Korea's credit default swap (CDS) premium hit a five-year high on Oct. 31.

The credit default swap (CDS) premium of the five-year foreign exchange stabilization bond (FESB) issued by the South Korean government rose 4 basis points to 70 on Oct. 31, the highest since Nov. 14, 2017. The figure was 21 basis points on Jan. 3 this year and topped 50 on Sept. 23 before reaching 60 on Oct. 10. In other words, South Korea’s national economic and corporate credit risks are continuing to increase.

Likewise, the spread of the five-year USD-denominated FESB rose from 49 to 52 on Oct. 31. This means a spread of 0.52 percentage point needs to be provided as compared with the coupon rate of the five-year Treasury bond. The figure was 39 on Jan. 3.

The increase in CDS premium is because South Korea’s trade balance is deteriorating, risks attributable to high reliance on the Chinese economy are not disappearing, and its short-term fund market conditions are worsening mainly in the corporate bond market.

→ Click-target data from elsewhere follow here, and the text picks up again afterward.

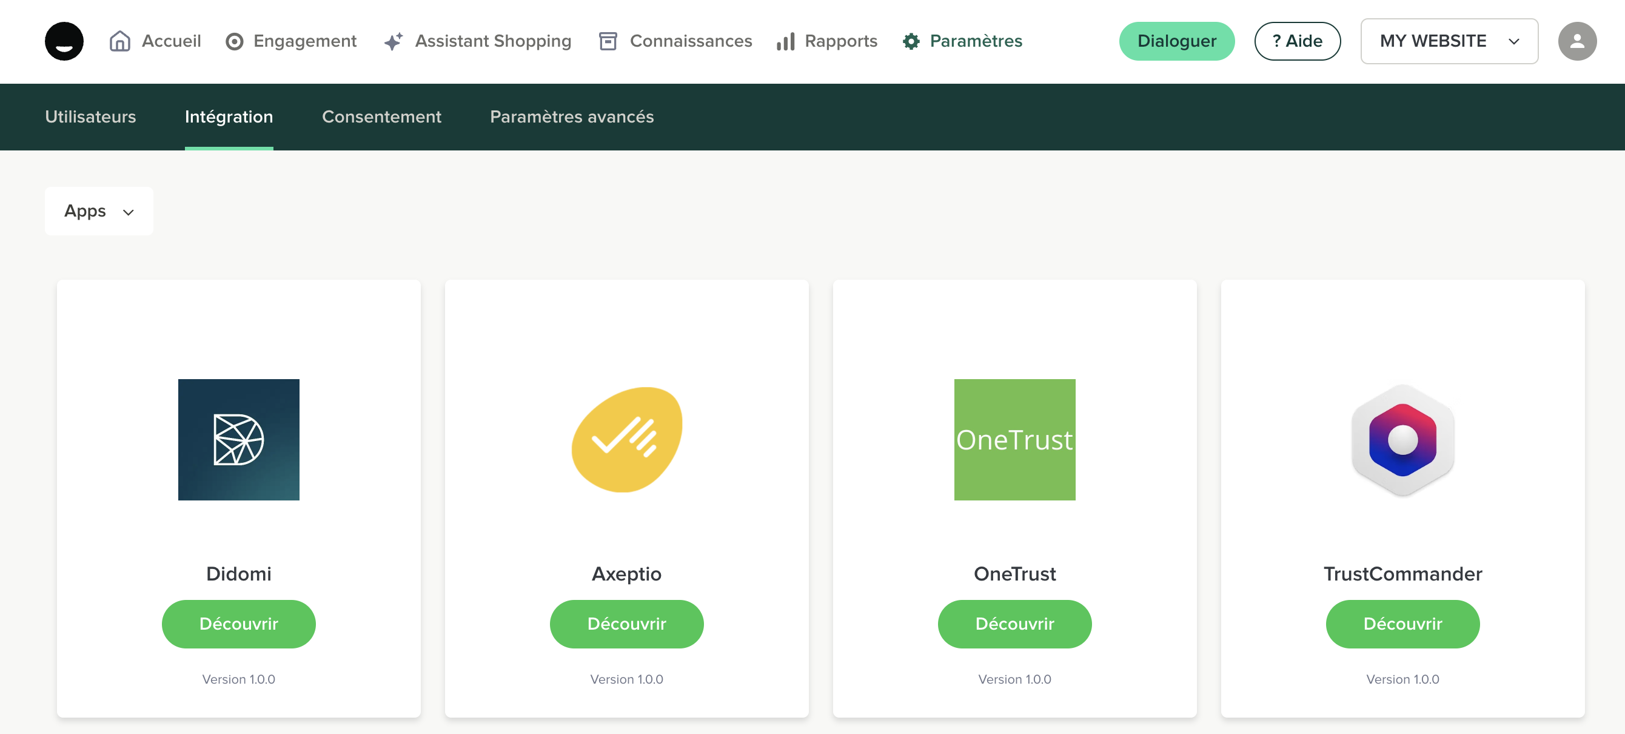The width and height of the screenshot is (1625, 734).
Task: Click the Rapports bar chart icon
Action: coord(785,42)
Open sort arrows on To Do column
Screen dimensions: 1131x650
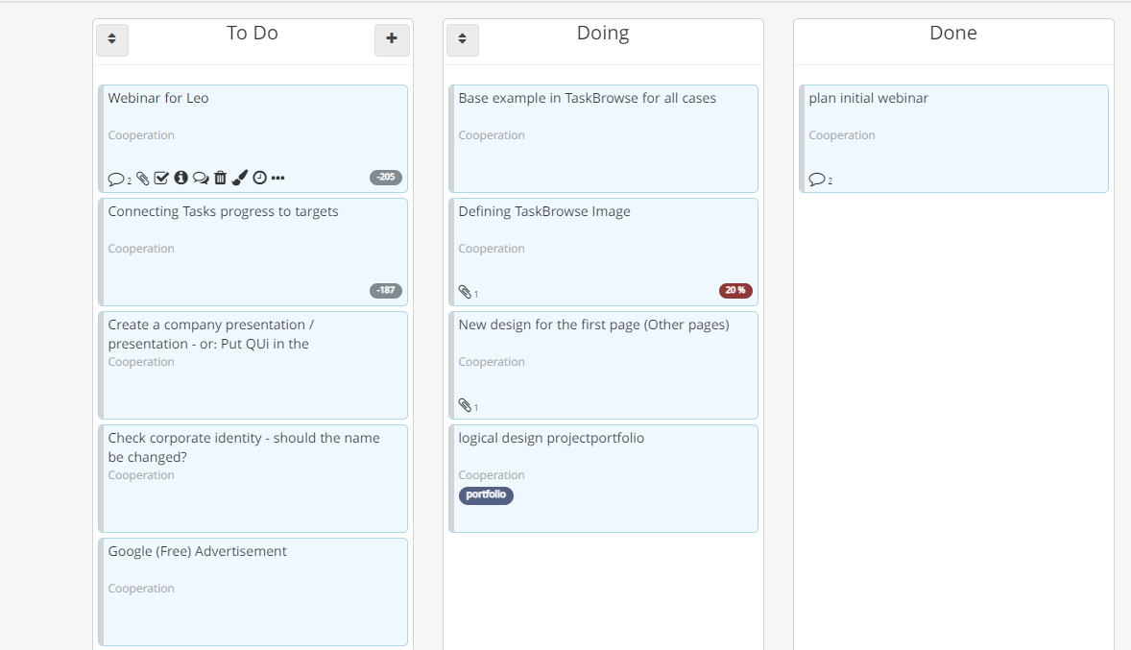point(111,39)
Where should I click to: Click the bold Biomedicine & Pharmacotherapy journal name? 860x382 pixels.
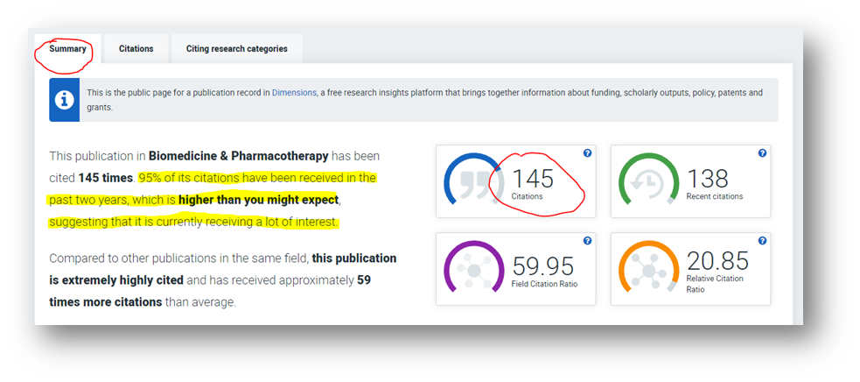(x=238, y=156)
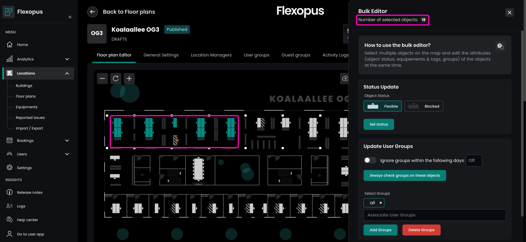Image resolution: width=526 pixels, height=242 pixels.
Task: Select Flexible object status
Action: point(382,106)
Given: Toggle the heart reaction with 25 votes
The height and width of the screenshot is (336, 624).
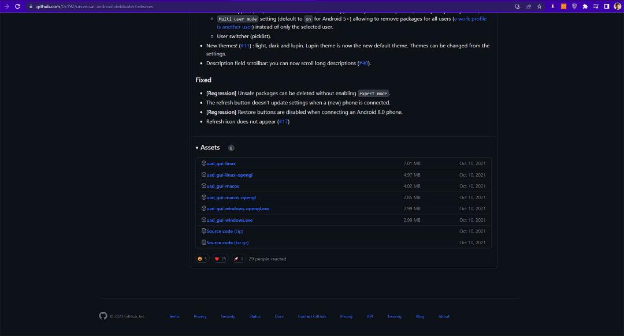Looking at the screenshot, I should (220, 259).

Still, experts point out that the current CDS premium is not a risk, given that it amounted to 691 during the global financial crisis 14 years ago. “The figure showed a rapid increase recently, and yet it is much lower than that during the 2008 crisis and the European fiscal crisis in 2011,” one of them explained, adding, “The current level is close to that during the U.S.-China trade disputes in 2017 and 2018.”